## Assigned task
Below are the records; give again exactly the line with "The height and width of the screenshot is (540, 721).", the line with "Given: Select the CI46XEROXTintesOrig", and each line that lies between them, and nothing besides.

[Stored items]
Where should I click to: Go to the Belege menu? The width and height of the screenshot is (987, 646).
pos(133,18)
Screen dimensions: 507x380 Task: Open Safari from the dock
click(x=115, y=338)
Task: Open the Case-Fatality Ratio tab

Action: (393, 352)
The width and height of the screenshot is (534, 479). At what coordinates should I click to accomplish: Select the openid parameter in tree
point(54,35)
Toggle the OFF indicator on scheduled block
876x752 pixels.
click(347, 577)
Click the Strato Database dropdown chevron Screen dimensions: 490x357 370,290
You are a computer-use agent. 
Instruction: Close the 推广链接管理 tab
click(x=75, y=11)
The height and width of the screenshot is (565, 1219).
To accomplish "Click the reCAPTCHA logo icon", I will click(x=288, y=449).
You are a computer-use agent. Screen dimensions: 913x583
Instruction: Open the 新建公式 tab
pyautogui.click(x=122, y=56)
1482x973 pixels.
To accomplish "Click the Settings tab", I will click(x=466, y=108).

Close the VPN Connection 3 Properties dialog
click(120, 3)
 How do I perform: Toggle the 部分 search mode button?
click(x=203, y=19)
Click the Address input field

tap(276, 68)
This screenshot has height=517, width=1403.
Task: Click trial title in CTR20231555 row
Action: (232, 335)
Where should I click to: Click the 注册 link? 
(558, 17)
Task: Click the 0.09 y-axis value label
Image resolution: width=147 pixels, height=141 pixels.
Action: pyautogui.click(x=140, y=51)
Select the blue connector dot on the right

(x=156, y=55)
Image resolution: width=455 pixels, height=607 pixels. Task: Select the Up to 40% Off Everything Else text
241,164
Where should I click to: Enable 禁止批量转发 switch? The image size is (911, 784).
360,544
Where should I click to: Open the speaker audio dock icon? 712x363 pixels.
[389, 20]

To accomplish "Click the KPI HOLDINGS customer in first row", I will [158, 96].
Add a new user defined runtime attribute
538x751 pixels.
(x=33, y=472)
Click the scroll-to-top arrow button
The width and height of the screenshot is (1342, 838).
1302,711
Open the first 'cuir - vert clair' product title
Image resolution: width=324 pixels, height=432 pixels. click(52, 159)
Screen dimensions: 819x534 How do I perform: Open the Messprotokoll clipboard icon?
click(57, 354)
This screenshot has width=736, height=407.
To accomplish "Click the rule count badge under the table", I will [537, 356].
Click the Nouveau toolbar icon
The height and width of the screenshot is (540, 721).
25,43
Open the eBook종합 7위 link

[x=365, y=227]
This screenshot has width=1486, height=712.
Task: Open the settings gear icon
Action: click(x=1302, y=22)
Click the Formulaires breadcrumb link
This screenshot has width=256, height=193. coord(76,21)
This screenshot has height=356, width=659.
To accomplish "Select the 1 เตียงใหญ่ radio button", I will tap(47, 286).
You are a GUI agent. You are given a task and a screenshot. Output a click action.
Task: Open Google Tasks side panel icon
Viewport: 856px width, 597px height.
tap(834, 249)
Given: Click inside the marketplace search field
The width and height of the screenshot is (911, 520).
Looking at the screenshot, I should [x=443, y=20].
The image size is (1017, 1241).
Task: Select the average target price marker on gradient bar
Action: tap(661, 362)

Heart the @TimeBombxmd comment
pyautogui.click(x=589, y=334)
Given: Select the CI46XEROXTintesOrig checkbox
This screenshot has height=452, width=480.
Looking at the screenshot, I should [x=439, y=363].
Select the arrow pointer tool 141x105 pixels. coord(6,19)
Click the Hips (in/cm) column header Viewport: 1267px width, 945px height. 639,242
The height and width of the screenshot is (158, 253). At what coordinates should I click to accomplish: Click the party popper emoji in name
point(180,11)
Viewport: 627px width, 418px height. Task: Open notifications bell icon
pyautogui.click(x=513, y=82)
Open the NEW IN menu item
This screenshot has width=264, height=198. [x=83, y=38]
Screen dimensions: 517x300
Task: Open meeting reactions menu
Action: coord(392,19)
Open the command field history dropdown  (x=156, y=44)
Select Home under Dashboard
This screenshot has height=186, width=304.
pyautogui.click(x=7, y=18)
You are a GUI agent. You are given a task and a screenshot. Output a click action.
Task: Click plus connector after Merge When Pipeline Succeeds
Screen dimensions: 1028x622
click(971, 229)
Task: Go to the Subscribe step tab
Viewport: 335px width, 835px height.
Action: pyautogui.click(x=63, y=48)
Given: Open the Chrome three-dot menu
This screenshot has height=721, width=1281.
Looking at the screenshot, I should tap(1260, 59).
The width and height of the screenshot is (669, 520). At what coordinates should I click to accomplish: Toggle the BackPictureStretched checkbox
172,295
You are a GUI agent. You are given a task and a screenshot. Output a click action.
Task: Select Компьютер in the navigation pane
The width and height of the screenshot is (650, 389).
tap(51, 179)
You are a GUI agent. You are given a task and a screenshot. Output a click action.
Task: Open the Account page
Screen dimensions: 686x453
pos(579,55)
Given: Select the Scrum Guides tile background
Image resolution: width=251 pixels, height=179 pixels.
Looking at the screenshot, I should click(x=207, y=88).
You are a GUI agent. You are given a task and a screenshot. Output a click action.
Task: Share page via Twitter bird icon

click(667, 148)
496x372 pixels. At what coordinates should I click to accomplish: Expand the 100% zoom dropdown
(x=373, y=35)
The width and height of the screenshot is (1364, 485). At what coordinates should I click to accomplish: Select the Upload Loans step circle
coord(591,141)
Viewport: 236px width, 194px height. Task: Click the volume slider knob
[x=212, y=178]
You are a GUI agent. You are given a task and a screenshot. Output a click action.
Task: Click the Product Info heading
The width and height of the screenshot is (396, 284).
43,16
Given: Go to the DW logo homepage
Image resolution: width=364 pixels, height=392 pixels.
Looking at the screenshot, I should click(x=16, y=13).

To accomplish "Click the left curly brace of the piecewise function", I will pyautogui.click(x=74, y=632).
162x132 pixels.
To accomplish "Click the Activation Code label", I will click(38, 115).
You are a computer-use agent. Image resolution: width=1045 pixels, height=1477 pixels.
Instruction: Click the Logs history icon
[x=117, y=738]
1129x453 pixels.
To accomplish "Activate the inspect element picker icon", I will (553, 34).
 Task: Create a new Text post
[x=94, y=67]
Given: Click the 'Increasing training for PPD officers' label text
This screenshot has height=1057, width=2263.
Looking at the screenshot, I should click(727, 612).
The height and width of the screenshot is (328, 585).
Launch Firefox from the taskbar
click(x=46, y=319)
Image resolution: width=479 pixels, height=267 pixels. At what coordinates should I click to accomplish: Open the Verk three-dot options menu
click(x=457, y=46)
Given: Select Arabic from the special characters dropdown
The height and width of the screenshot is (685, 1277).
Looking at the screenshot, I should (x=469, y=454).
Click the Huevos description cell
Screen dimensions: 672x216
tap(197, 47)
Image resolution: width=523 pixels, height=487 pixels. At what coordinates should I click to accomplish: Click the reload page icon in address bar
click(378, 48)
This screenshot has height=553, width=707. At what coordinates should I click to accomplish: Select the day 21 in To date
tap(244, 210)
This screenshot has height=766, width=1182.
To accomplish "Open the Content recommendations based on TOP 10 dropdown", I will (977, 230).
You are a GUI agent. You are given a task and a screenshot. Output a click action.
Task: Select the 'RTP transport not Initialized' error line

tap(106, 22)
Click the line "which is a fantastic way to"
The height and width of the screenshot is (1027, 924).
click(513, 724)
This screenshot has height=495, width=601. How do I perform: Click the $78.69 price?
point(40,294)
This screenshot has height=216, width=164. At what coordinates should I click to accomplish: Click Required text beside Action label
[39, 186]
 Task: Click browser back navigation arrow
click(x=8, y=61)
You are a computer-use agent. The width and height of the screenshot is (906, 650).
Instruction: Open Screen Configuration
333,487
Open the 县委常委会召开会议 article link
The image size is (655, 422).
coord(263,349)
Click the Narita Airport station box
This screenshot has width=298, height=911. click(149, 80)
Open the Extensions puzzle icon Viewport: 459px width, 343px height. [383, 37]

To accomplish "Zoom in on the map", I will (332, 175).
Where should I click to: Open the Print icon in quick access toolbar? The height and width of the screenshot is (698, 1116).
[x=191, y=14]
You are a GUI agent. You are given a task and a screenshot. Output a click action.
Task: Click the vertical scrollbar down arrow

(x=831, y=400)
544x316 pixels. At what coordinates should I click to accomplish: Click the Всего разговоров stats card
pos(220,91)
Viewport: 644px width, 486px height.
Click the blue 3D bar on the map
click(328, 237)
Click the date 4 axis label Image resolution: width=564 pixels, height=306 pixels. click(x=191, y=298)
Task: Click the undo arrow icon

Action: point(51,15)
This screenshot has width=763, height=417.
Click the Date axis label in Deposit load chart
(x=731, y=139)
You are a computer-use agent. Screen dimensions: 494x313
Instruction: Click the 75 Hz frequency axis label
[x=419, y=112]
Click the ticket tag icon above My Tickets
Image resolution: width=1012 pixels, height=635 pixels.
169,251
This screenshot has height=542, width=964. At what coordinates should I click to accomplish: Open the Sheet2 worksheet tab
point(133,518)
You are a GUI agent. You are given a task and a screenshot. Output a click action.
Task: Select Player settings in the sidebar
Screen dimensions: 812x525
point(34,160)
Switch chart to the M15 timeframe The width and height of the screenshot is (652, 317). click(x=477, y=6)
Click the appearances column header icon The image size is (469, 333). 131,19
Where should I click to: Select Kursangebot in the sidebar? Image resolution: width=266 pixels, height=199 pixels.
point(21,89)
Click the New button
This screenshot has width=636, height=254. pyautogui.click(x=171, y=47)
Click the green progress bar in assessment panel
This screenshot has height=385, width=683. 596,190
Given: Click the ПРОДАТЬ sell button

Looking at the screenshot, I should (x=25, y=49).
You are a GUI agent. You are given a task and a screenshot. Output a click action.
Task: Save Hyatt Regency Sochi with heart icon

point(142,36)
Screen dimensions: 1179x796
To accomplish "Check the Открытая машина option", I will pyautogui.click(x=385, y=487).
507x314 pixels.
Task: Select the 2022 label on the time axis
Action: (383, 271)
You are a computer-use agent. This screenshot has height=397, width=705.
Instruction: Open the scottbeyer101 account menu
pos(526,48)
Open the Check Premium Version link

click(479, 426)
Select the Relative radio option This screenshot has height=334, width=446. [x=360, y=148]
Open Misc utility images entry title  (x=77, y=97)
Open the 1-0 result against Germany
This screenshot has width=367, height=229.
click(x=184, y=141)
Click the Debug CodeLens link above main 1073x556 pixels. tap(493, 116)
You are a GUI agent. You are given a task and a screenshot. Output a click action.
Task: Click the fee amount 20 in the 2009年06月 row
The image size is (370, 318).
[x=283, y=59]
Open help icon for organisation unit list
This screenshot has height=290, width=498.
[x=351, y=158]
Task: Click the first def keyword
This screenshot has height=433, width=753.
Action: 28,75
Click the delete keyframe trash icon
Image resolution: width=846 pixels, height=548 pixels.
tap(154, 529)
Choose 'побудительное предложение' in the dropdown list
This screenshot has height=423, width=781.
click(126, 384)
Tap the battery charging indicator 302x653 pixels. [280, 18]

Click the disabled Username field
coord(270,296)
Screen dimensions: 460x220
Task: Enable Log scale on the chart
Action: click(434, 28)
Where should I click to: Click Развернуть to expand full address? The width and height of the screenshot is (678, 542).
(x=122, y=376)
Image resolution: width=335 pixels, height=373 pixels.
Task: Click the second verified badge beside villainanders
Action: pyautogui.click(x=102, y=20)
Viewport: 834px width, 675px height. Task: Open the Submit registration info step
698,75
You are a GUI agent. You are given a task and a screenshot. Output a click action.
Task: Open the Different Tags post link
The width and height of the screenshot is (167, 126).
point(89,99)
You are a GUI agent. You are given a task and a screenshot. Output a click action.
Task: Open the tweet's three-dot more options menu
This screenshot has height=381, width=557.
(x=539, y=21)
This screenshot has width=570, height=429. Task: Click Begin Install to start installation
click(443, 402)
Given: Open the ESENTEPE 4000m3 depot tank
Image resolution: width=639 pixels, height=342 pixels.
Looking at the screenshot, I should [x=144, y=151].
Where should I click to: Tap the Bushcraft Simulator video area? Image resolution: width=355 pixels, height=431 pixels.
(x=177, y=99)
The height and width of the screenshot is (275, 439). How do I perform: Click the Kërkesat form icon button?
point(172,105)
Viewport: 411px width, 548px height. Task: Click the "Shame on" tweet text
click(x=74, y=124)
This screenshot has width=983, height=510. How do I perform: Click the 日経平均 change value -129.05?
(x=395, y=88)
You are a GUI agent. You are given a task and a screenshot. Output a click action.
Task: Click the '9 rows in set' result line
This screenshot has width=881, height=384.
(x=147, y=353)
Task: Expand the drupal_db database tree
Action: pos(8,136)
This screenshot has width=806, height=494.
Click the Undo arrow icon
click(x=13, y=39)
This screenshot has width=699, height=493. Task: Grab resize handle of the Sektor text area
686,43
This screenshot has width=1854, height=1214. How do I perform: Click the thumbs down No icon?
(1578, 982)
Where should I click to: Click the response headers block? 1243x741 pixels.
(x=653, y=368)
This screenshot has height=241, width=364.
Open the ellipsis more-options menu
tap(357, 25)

## Written response
The height and width of the screenshot is (540, 721).
25,43
Open the eBook종합 7위 link

[x=365, y=227]
This screenshot has width=1486, height=712.
Task: Open the settings gear icon
Action: click(x=1302, y=22)
Click the Formulaires breadcrumb link
This screenshot has width=256, height=193. coord(76,21)
This screenshot has height=356, width=659.
To accomplish "Select the 1 เตียงใหญ่ radio button", I will tap(47, 286).
You are a GUI agent. You are given a task and a screenshot. Output a click action.
Task: Open Google Tasks side panel icon
Viewport: 856px width, 597px height.
tap(834, 249)
Given: Click inside the marketplace search field
The width and height of the screenshot is (911, 520).
Looking at the screenshot, I should [x=443, y=20].
The image size is (1017, 1241).
Task: Select the average target price marker on gradient bar
Action: tap(661, 362)

Heart the @TimeBombxmd comment
pyautogui.click(x=589, y=334)
Given: Select the CI46XEROXTintesOrig checkbox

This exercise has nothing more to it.